UCI HAR Datasets cleaning & processing

This is a assignment project,and aims to demonstrate how to get and clean the data to be ready for further analysis, giving raw datasets about human activities recorded by smartphone “accelerometer & gyroscope” sensors, this code will clean and process these sets onto one tidy dataset , for more information about this experimiets and the source Dataset description-link.

There are three folders inside this project:

R code encapsulated in four different functions : run_analysis(), readRequiredFiles() ,getRawData(), and getDescriptiveFeaturesLabels() in order to be readable and traceable code.

There’re two packages required to run the code, it will automatically loaded by sourcing the run_analysis.R file.

packages<-c("data.table", "dplyr")
sapply(packages, require, character.only = TRUE)

Simple, just call run_analysis() function, and it will process the raw data and export it to a tidy dataset saved on data folder.

tidyDataDF <- run_analysis() 

the above function take an optional parameter “extURL” which refereeing to raw data download url, this function return a tbl_df object to be able to view the data, but this step not necessary the processed data already exported to data folder.

So lets digg into the processing code, first lets download the data into a temp folder then extract it to data-raw directory via getRawData() again, we advice to review run_analysis.R code to see how functions talking to each others, here we just stepping into processing cycle step by step regardless function encapsulate the step.

tempFile <- paste(tempdir(),"temp.zip",sep = "\\")
download.file(extURL,destfile = tempFile )
if( !dir.exists("data-raw")){
        dir.create("data-raw")
}
listOfFiles <- unzip(tempFile , exdir = "data-raw")
##delete downloaded zip file, no need any more 
unlink(tempFile)

Now, lets look at extracted files, to figure out what do we’ve in hand:

> list.files("data-raw\\UCI HAR Dataset",recursive = T)
 [1] "activity_labels.txt"                          "features.txt"                                 "features_info.txt"                           
 [4] "README.txt"                                   "test/Inertial Signals/body_acc_x_test.txt"    "test/Inertial Signals/body_acc_y_test.txt"   
 [7] "test/Inertial Signals/body_acc_z_test.txt"    "test/Inertial Signals/body_gyro_x_test.txt"   "test/Inertial Signals/body_gyro_y_test.txt"  
[10] "test/Inertial Signals/body_gyro_z_test.txt"   "test/Inertial Signals/total_acc_x_test.txt"   "test/Inertial Signals/total_acc_y_test.txt"  
[13] "test/Inertial Signals/total_acc_z_test.txt"   "test/subject_test.txt"                        "test/X_test.txt"                             
[16] "test/y_test.txt"                              "train/Inertial Signals/body_acc_x_train.txt"  "train/Inertial Signals/body_acc_y_train.txt" 
[19] "train/Inertial Signals/body_acc_z_train.txt"  "train/Inertial Signals/body_gyro_x_train.txt" "train/Inertial Signals/body_gyro_y_train.txt"
[22] "train/Inertial Signals/body_gyro_z_train.txt" "train/Inertial Signals/total_acc_x_train.txt" "train/Inertial Signals/total_acc_y_train.txt"
[25] "train/Inertial Signals/total_acc_z_train.txt" "train/subject_train.txt"                      "train/X_train.txt"                           
[28] "train/y_train.txt"  

So, after reading the datasets descriptions here, we found that, there are Train & Test folders, 30% of volunteers conducted a Test experiment , and the remaining 70% a training experiments, for each folder they divided datasets into two separate sets:

  1. Inertial sensor data .. Raw triaxial signals from the accelerometer and gyroscope of all the trials with with participants. .. The labels of all the performed activities.

  2. Records of activity windows.
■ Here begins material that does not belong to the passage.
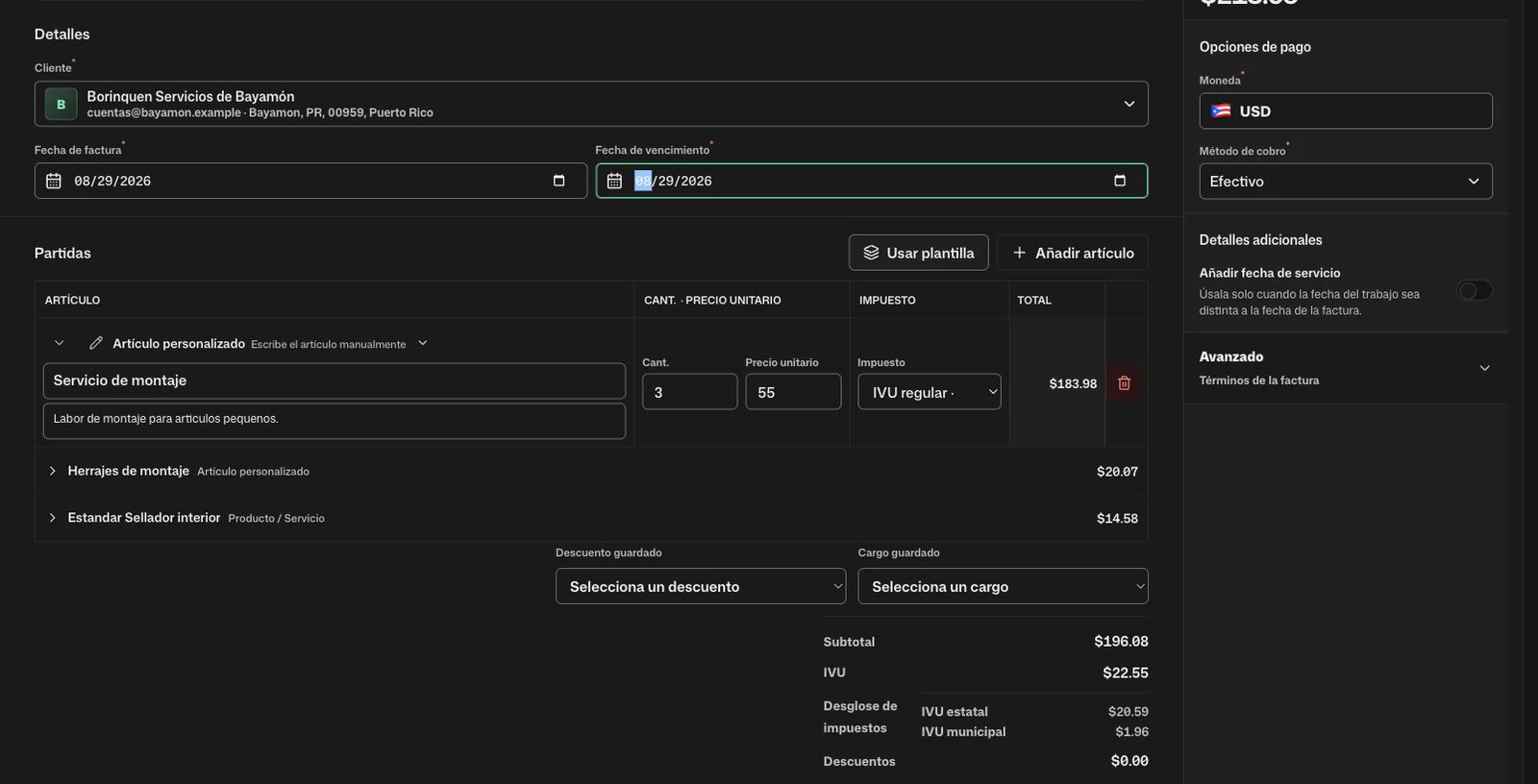The image size is (1538, 784).
Task: Enable the Añadir fecha de servicio toggle
Action: pos(1475,290)
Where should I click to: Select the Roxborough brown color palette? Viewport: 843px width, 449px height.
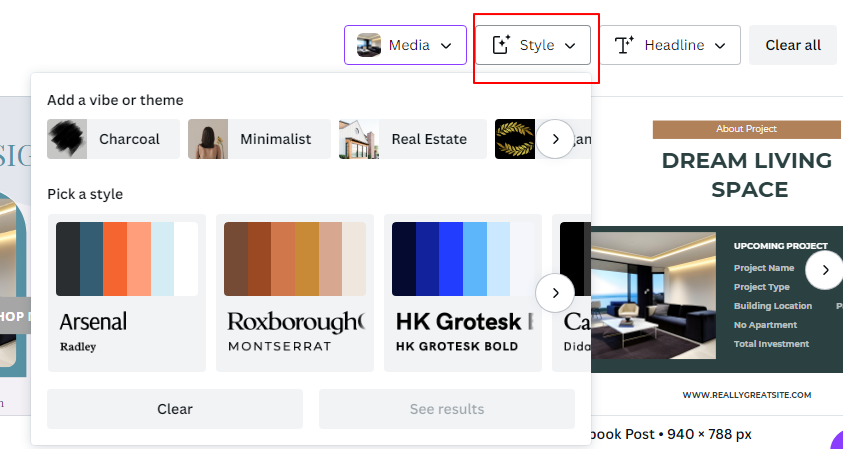click(295, 259)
Each one composed of: .. A 561-feature vector with time and frequency domain variables. .. Its associated activity label. .. An identifier of the subject who carried out the experiment.

So, lets take Inertial sensor data out, while have records for all activities mean-ed and sd in the second division, So the second step to define our variables , whichs the volunteer ID (subject), activity ID, and feathers (different measurements), so what shall I do to reach there ? we’ve to melt all of these in one file at the end, again as per our scope defined on UCI site, we summarized required files and next step in the following diagram: datasets files taplogy

There’s one more file not included in the above diagram in seek of simplicity, the Featuers_info.txt which include descriptive labels for all 561 features measured, anyways we will cover it later.

So lets talk R:


## Activities data
activitiesData <-   rbind( ## combine training & test rows then  join with activities lables
        read.table(file.path(dataRawDir,"train","y_train.txt"),header = F)
        ,read.table(file.path(dataRawDir,"test","y_test.txt"),header = F) ) %>%
        ## left join activities lables to be used as descritive value later
        left_join(read.table(file.path(dataRawDir,"activity_labels.txt"),header = F), by = "V1")



## Subjects data
subjectsData <- rbind(## combine training & test rows 
        read.table(file.path(dataRawDir,"train","subject_train.txt"),header = F)
        ,read.table(file.path(dataRawDir,"test","subject_test.txt"),header = F)
)



## Featuers data
featuersData <- rbind(## combine training & test rows 
        read.table(file.path(dataRawDir,"train","x_train.txt"),header = F)
        ,read.table(file.path(dataRawDir,"test","x_test.txt"),header = F)
)

Now, lets process each dataset separately to meet assignment scope, so consider a list of four dataframes [[1]]activitiesData, [[2]]subjects [[3]]featuersData & [[4]]featuersLables , please refer back to the R file to figure out why we store it in a list, lets process each dataset:

## tidying  activities data

activitiesDF <-  dfList[[1]] %>%  
                        select(V2) %>% ## select only Activity Name column- no need for IDs
                                setNames("activity")  ## set new DF col name
                                
## tidying  subjects data

subjectsDF <- dfList[[2]]  %>% 
                        setNames("subject")  ## set new DF col name



## tidying  featuers data

featuersDF <- dfList[[3]] %>%  
        ## Select only measurments with mean and sd using grep
        ## resulting arround 66 cols from 500+ cols
        select(num_range("V",grep(x = dfList[[4]]$V2, "mean\\(\\)|std\\(\\)"))) %>%
        ## set new DF col names using the same techniqe
        setNames(nm = getDescriptiveFeaturesLabels( grep(x = dfList[[4]]$V2, "mean\\(\\)|std\\(\\)",value = T)))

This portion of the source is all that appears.